Nvidia, China and the AI chip backdrop
Aegaeon arrives amid tight global supply for high end accelerators and ongoing export controls on advanced AI chips to China. Nvidia built the H20 for the Chinese market to comply with those rules, and many Chinese providers rely on that device for inference. At the same time, Chinese designers such as Huawei and Cambricon are investing in domestic alternatives. Software efficiency that lets each GPU serve more work is valuable in any market, but it is especially useful where access to the most advanced chips is constrained.
Nvidia’s leadership has communicated that its near term financial guidance assumes minimal or zero revenue from China’s advanced chip segment because of policy limits. That backdrop makes Alibaba Cloud’s results more consequential. If large providers can stretch their installed base with software, they can continue scaling services even when the supply of top tier accelerators is limited.

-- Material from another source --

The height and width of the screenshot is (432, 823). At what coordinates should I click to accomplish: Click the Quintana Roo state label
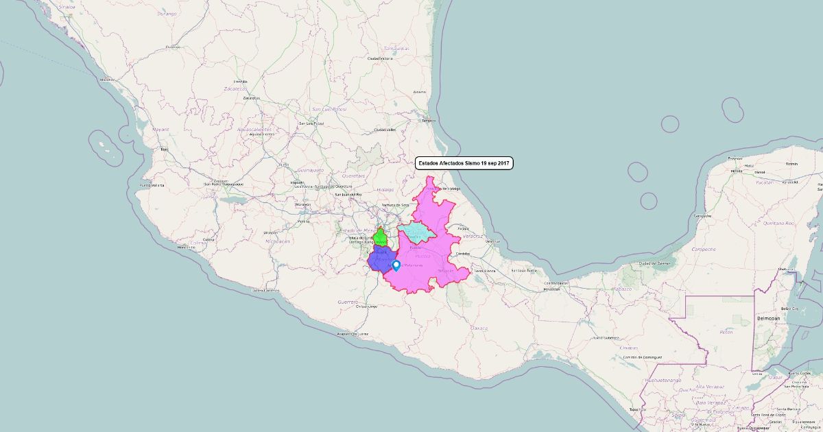[x=780, y=223]
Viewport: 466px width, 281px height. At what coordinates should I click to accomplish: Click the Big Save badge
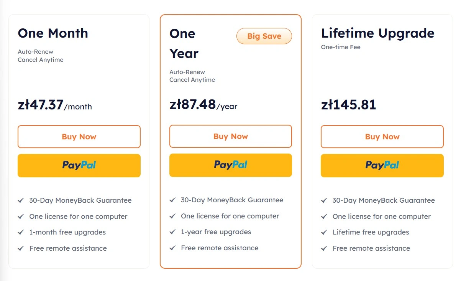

How Aegaeon compares with other approaches
Until recently, most multi model serving systems could safely multiplex only two or three models on one GPU before overheads outweighed the benefits. Each additional model added more context switching, more cache misses, and more risk of jitter that can break latency targets. Aegaeon’s design focuses on shrinking those switching costs and keeping core data structures resident across models, which is why one accelerator can now sustain up to seven models under the reported conditions.
Dedicated instances remain appropriate for the very highest throughput endpoints or for workloads with strict isolation requirements. At the other extreme, serverless inference that spins up full model replicas on demand can be economical for low traffic models, but it suffers from longer start times. Aegaeon takes a middle path. It pools capacity and keeps models ready, then schedules work in small slices so overall utilization rises without a steep latency trade off.
Open technical questions and next steps
The beta ran in Alibaba Cloud’s model marketplace, which is a substantial environment but not the entire service footprint. Rolling Aegaeon into more regions and into varied product lines, such as enterprise dedicated clusters or on premises stacks, would test the design under different constraints. Another question is how the scheduler performs as models grow in context length and as multimodal models mix language with vision and audio. Those scenarios will stress memory and cache policies in new ways.
There is also a research path in sharing across heterogeneous accelerators and across nodes. If a scheduler can pool not just one GPU but a set of GPUs across a fabric, it might unlock additional gains, provided that interconnect overhead stays low and memory placement remains predictable. The published evidence so far points to large wins on single device pooling, which is already a major practical advance for today’s inference workloads.
Quick Facts
- Aegaeon reduced GPUs for Alibaba Cloud’s marketplace service from 1,192 Nvidia H20 units to 213, an 82 percent cut.
- The system served dozens of models, including models up to 72 billion parameters, during a more than three month beta.
- A single GPU supported up to seven models in the reported tests, compared with two or three for prior systems.
- Per token scheduling, memory reuse, and key value cache synchronization cut auto scaling overhead by 97 percent.
- Experiments showed 2 to 2.5 times higher arrival rates sustained, or 1.5 to 9 times more goodput, versus alternatives.
- The approach targets the long tail problem in model marketplaces, where a minority of requests tie up a large share of GPUs.
- The results arrive as export controls limit access to advanced AI chips in China and as domestic GPU efforts accelerate.